** Description of the task **
In the entries below, the lines from the one with "Given: Click the header" through the one with "Screen dimensions: 449x480" are to be copied exactly; both ends count.

[Pixel coordinate grounding data]
»»

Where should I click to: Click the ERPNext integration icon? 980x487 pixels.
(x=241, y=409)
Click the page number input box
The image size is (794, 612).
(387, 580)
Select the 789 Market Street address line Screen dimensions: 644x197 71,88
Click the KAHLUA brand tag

««
»»

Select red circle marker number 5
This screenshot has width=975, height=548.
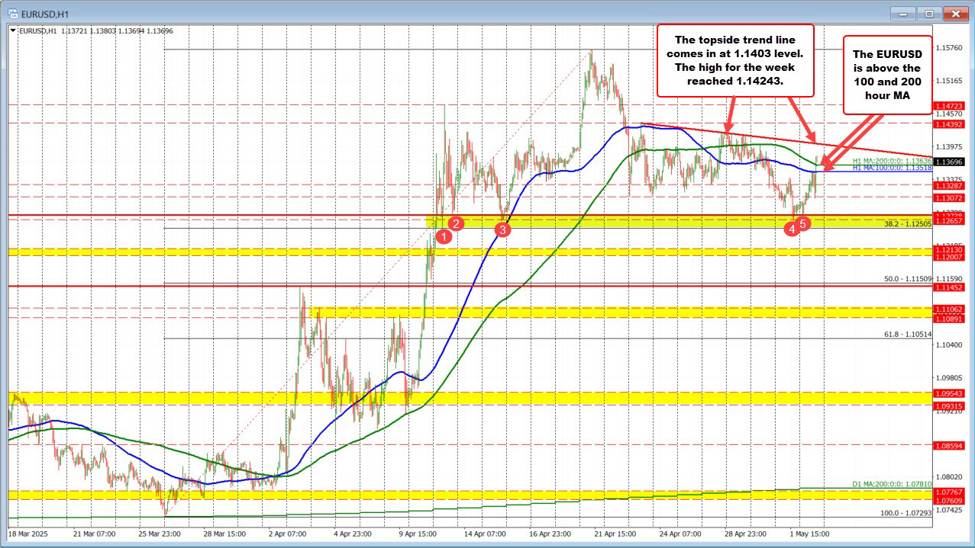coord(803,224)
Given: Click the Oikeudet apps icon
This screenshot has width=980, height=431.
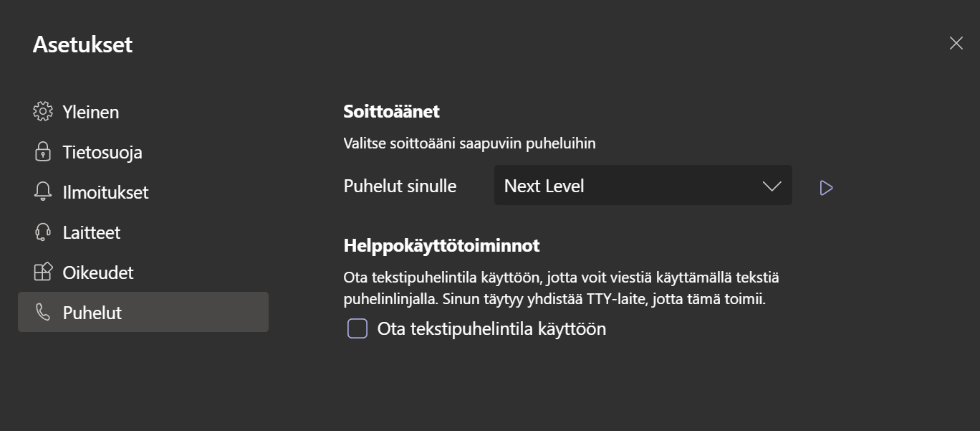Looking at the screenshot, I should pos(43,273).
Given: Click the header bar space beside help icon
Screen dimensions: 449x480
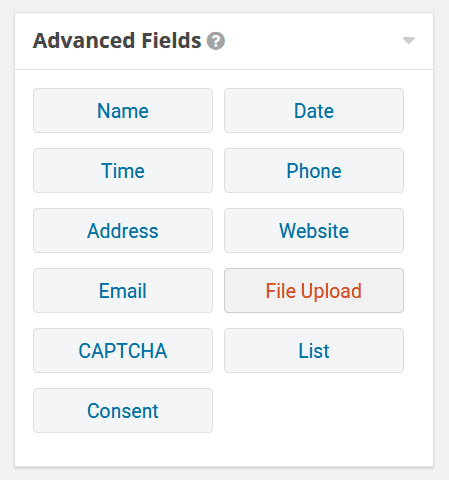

««

** Your solution **
Given: Click the header bar space beside help icon
Screen dimensions: 449x480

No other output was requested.